In occasione del dodicesimo anniversario della morte di Marco Biagi proponiamo un suo articolo del 1997 in cui parla della necessità di introdurre contratti a tempo indeterminato per i neoassunti nei quali prevedere il licenziamento a fronte di indennità predeterminate. Una proposta che sembra più che mai attuale oggi che si parla di contratto unico a tutele crescenti.
In aprile grande manifestazione degli imprenditori italiani contro la politica economica del Governo. Il presidente del Consiglio, Romano Prodi, dice di non capire le ragioni della protesta. Antonio D’Amato, consigliere incaricato di Confindustria, critica la miopia del Governo. Licenziare meglio per assumere di più. Lo chiedono ad alta voce gli industriali, lo sostengono numerosi studiosi di origini non sospette, lo ammettono ormai anche alcuni sindacalisti, seppure a bassa voce.
Ce lo consigliano caldamente le istituzioni comunitarie, inviandoci studi condotti dalla Commissione europea che dovremmo prendere più sul serio in tempo. Ce lo propongono paesi come la Spagna e il Portogallo che hanno di recente concluso in materia accordi tripartiti.
Imprenditori e sindacati dovrebbero davvero trovare nella riforma della disciplina dei licenziamenti un nuovo terreno di dialogo. Ambedue hanno interesse ad aprire questo confronto. Per realizzare le indispensabili condizioni di flessibilità reclamate dalle imprese per ragioni di competitività, e imposte dai preoccupanti livelli di disoccupazione, si tende tuttora a incidere sulla disciplina di entrata. Assunzioni e, soprattutto, nuove tipologie di contratti precari. Dal superamento del monopolio del collocamento pubblico fino al lavoro interinale.

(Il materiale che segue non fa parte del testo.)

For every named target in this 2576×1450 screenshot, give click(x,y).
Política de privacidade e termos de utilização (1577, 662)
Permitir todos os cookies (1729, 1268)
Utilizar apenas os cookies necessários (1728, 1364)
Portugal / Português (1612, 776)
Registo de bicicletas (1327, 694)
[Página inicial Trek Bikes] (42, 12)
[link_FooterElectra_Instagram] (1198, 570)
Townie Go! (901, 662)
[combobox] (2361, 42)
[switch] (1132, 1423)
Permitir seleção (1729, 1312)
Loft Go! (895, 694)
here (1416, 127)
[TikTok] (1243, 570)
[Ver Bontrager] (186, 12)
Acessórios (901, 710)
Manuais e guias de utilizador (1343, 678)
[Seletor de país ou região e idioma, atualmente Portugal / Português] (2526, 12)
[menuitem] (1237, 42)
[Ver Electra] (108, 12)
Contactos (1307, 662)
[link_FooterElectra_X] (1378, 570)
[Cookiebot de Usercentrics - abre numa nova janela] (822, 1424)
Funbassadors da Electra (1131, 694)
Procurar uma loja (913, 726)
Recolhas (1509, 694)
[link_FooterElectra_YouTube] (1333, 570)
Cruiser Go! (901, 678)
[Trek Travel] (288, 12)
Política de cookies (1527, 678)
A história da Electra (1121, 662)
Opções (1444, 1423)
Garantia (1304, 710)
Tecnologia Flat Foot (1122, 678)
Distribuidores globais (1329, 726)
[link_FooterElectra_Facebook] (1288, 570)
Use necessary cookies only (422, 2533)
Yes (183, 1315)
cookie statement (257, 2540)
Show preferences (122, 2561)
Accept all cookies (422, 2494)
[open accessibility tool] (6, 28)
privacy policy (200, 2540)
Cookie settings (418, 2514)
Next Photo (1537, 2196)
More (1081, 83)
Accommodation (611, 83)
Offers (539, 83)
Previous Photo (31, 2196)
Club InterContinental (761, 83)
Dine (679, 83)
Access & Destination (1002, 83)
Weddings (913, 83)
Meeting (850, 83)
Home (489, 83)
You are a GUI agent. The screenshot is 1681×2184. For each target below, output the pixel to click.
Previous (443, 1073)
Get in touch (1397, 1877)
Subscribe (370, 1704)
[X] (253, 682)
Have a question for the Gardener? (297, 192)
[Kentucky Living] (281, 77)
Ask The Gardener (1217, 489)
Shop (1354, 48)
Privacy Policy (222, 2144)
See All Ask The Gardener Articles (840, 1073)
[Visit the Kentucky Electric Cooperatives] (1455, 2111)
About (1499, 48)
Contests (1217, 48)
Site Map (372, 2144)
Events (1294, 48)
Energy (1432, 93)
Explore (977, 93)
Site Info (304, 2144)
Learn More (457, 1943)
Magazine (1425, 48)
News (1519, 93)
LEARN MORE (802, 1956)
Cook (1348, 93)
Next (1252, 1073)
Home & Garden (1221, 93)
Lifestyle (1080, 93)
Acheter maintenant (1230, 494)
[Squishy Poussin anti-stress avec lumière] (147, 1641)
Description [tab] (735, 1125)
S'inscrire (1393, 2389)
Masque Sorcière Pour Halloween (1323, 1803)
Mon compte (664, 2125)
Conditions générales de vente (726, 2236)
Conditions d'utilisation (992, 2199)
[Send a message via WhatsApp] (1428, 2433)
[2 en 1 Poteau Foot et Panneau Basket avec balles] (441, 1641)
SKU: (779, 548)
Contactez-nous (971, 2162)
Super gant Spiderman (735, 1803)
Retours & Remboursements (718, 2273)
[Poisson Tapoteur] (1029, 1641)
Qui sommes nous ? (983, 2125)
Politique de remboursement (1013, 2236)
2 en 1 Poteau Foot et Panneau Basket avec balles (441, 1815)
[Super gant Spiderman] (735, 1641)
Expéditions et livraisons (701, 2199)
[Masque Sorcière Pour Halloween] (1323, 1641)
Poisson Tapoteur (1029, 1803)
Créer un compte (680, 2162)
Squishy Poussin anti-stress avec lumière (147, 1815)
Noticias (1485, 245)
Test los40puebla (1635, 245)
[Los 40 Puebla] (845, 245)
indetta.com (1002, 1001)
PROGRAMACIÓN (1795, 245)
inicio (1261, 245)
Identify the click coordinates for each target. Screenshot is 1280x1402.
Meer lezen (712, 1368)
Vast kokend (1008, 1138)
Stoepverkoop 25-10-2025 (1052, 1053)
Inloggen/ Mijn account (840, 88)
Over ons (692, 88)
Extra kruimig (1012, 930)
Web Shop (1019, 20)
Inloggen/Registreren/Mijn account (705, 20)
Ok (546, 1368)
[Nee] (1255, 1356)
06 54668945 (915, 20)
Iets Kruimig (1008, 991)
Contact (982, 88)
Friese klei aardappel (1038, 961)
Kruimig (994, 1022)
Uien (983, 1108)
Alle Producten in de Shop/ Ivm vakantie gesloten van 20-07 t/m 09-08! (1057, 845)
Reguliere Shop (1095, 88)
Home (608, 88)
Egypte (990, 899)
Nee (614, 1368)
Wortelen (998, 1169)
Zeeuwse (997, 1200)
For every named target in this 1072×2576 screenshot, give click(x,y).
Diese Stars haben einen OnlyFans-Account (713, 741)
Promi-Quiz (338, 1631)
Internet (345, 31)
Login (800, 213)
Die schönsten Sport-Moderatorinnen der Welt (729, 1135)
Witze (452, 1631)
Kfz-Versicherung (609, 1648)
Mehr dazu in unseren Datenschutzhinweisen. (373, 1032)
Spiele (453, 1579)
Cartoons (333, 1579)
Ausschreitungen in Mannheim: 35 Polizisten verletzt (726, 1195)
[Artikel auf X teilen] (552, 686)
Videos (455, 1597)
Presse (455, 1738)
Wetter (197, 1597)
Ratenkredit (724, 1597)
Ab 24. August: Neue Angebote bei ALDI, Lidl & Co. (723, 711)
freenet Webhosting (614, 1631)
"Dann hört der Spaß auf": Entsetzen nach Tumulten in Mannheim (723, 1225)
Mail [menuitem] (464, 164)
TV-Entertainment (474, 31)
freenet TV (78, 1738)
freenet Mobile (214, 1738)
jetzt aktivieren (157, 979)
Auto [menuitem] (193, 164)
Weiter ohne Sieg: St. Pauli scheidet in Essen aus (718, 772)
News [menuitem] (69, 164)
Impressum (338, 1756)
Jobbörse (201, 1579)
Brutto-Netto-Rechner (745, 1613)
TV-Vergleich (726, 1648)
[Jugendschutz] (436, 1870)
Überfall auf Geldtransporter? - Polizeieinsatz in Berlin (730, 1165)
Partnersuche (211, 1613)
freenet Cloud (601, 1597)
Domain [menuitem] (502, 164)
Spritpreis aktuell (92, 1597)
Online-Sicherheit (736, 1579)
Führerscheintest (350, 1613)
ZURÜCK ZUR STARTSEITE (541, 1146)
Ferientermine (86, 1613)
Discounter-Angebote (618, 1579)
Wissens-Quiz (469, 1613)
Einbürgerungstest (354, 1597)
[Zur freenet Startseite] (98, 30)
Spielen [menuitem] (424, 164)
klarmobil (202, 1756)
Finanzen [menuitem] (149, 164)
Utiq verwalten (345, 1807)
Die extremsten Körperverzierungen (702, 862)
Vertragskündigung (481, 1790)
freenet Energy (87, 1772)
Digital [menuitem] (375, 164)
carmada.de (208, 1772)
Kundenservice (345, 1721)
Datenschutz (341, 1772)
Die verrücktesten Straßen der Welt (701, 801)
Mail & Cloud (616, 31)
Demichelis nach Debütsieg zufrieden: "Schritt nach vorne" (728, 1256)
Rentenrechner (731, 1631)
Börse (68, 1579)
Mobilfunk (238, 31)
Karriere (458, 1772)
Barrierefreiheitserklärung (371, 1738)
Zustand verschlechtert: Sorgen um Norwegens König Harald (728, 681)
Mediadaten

I risultati sono modesti e l’insoddisfazione è comune. Fra l’altro la precarizzazione è nel lungo periodo contraria agli interessi di tutti. Per i lavoratori si tratta di un incerto avvenire personale, familiare e professionale. Per le imprese il rischio è di veder vanificati investimenti formativi e motivazionali. Se il “Patto del lavoro” del settembre 1996 riguarda in fondo la flessibilità in entrata, perché non pensare di farne un altro per la flessibilità in uscita, affrontando direttamente la questione del licenziamento?
Si tratta di raggiungere un nuovo equilibrio: regolamentando meglio il potere di recesso del datore di lavoro, si alleggerirebbe la pressione sul fronte dei rapporti precari di lavoro. Potendo licenziare con più chiarezza di regole, si ricorrerebbe meno alle assunzioni a termine, per non parlare delle finzioni dei collaboratori “parasubordinati”. Contando sulla possibilità di poter ridurre più agevolmente la forza lavoro, si assumerebbe di più. Questo è il vero incentivo, come tante ricerche condotte dalla Commissione europea hanno dimostrato.
Nessuno pensa di reintrodurre il recesso ad nutum, ma una nuova ipotesi di flessibilità contrattata. Una formula ragionevole su cui lavorare è quella del recente accordo tripartito spagnolo. Sperimentare un nuovo tipo di contratto a tempo indeterminato per i neoassunti fra certe categorie (giovani, disoccupati di lungo periodo o di età superiore ai 45 anni, invalidi, titolari di precedenti rapporti precari) che potranno essere licenziati a fronte della corresponsione di indennità predeterminate con certezza quando la causa di recesso risulti ingiustificata.
Le integrazioni potrebbero essere due: la previsione nei confronti collettivi (anche aziendali) di tipologie di recesso (restando quelle previste per legge in caso di assenza di previsioni contrattate) e l’introduzione di forme conciliative e arbitrali, eventualmente gestite anche dagli enti bilaterali, forse l’esperienza più significativa di microconcertazione. Sperimentare queste soluzioni appare ormai una scelta obbligata, sempre che le parti sociali abbiano anche in Italia la necessaria determinazione.